The Impact of Liking on Voting and Other Relationships
How will you decide whom to support in this presidential election? Will your candidate share your views about the problems in this country and how to solve them? Do they share your values and beliefs? Do they have a similar background or have you shared similar experiences growing up and making your way in the world?
Some of us are very clear about who will we vote for and why. An article in my local newspaper interviewed several people and for them the answer is simple; their candidate shares their beliefs about what is important and what needs to be done to get our country back on track. They aren’t from the same background, but they do share a common philosophy about life. Guided by their perceptions about the person they support, whom they will vote for in the general election is very clear.

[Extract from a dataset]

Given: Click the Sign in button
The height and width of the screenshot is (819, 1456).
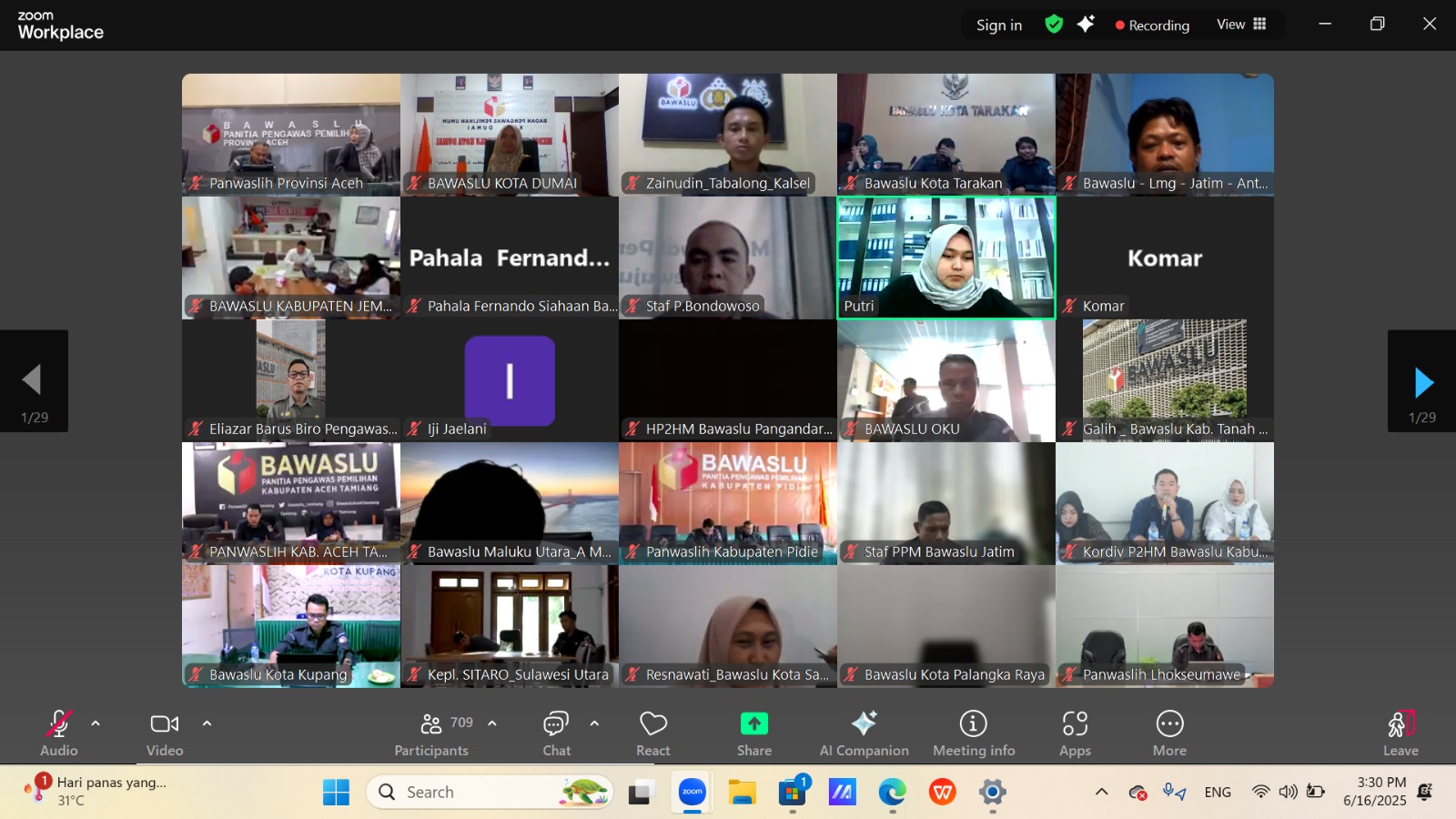Looking at the screenshot, I should click(998, 25).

What makes us gravitate towards some people and not others? Why do we form relationships so easily with some people and not others? Why do we collaborate and cooperate with some people effortlessly, while with others it is a challenge? How can we be influential and persuasive with some groups or individuals and less so with others?
The answer is not complicated. It is based on a principle Dr. Robert Cialdini calls “Liking.” He says that we like people who are like us. Based on liking them, we will be more open to their requests to cooperate with them. Let’s be clear, liking is based on our perception of what we share in common with others that predisposes us to like them. Dr. Cialdini also says that we tend to like people who compliment us – that is they tell us what they like about us, which makes us like them even more. We also like people who cooperate with us.
So how do you get people to like you? Norman Vincent Peale says that getting people to like you is merely the other side of liking them. Think about someone you want to work with more closely. What do you know about them? Do you share common interests? Did you attend the same school? Do you share a passion for the same sports team or the same hobbies? You can foster liking based on the similarity principle if you claim to have a similar background and interests as the person.
The principle can be applied in all types of situations, at home and at work. Liking can be applied to family, friends, colleagues and customers. In my own practice as a coach and trainer, I need my clients to cooperate with me. I begin my relationships with clients by finding out a bit about them and then make a connection to own my interests and background to establish liking. I often find that I have many things in common with the people I meet. Establishing commonalities makes us all feel more relaxed and grounded particularly in new situations. Once I establish a connection, it is important for my work to like the other person. When I like someone, I tell them so. After all, if we like to cooperate with people who like us, letting them know helps facilitate your partnership.
Cooperating with others will also help establish liking. When we share goals in common, we develop a fondness for “our partners” who are helping us achieve a goal, deal with problems, make a decision, etc. So whom can you cooperate with? When you have something to ask of them, they will be more likely to say yes, because you cooperated with them.
Dr. Cialdini advises us to like our colleagues, customers or clients. When they see that you like them, they feel safe. They’ll have a good reason to feel safe because you will make sure that the people you like are treated well. You’ll make sure that they’re protected and their interests are served. This is really turning that rule on its ear where clients are saying, “The best place for me to purchase a product is not in the hands of someone I like who’s an expert, it’s in the hands of someone who likes me and is an expert.”
Think about ways you can increase liking by identifying commonalities you have with people you work with – or would like to work with – and make sure they know. And, when you like them make sure to share that as well.